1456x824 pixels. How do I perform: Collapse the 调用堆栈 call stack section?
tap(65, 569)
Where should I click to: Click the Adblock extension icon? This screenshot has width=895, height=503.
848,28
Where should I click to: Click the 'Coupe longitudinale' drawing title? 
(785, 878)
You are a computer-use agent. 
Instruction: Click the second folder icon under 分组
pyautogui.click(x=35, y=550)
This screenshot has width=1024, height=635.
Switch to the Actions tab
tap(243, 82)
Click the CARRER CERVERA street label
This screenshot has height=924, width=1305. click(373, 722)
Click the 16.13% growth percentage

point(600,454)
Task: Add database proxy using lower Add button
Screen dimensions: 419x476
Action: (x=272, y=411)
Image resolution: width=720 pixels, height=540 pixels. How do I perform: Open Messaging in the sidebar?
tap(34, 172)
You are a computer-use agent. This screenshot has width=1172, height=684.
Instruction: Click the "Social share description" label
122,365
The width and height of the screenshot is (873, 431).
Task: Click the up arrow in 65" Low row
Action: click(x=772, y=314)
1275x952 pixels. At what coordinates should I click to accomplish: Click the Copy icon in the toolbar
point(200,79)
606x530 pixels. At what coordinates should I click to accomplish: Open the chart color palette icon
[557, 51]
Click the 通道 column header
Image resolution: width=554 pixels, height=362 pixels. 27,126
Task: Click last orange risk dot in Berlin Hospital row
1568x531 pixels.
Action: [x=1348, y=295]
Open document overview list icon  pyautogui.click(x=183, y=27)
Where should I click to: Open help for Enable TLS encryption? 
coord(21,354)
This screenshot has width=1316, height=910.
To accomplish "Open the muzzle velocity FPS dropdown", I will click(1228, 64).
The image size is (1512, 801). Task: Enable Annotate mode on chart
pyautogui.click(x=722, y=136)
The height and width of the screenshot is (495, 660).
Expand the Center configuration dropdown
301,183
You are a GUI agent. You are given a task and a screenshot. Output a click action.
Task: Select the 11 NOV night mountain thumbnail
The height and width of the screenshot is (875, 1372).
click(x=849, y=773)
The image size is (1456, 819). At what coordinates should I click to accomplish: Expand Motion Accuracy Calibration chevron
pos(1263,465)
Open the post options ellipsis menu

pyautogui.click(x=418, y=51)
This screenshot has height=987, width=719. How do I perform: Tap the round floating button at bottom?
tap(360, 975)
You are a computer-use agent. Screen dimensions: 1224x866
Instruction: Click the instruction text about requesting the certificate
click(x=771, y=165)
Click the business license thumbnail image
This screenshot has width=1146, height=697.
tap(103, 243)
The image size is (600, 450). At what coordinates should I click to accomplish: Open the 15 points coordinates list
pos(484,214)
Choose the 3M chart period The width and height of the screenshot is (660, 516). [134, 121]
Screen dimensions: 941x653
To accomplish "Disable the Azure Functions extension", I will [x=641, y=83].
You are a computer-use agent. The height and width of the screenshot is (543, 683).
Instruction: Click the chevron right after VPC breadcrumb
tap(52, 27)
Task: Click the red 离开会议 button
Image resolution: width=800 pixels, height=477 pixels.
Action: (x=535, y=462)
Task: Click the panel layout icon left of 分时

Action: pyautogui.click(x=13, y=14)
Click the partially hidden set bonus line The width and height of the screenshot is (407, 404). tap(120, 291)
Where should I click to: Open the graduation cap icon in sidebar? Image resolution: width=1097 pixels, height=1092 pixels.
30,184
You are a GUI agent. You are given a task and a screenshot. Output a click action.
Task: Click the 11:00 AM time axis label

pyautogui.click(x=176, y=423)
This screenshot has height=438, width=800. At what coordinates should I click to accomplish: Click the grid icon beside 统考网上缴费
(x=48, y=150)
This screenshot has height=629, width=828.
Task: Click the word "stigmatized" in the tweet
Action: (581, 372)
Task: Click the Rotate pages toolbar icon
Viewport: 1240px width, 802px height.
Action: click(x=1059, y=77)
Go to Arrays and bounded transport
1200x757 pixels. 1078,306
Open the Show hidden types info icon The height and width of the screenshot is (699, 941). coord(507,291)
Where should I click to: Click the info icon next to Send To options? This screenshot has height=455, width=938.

_ _ _ _ _ _ _

Copy all the lines above that hold the string "hidden".

Click the partially hidden set bonus line The width and height of the screenshot is (407, 404). tap(120, 291)
Open the Show hidden types info icon The height and width of the screenshot is (699, 941). coord(507,291)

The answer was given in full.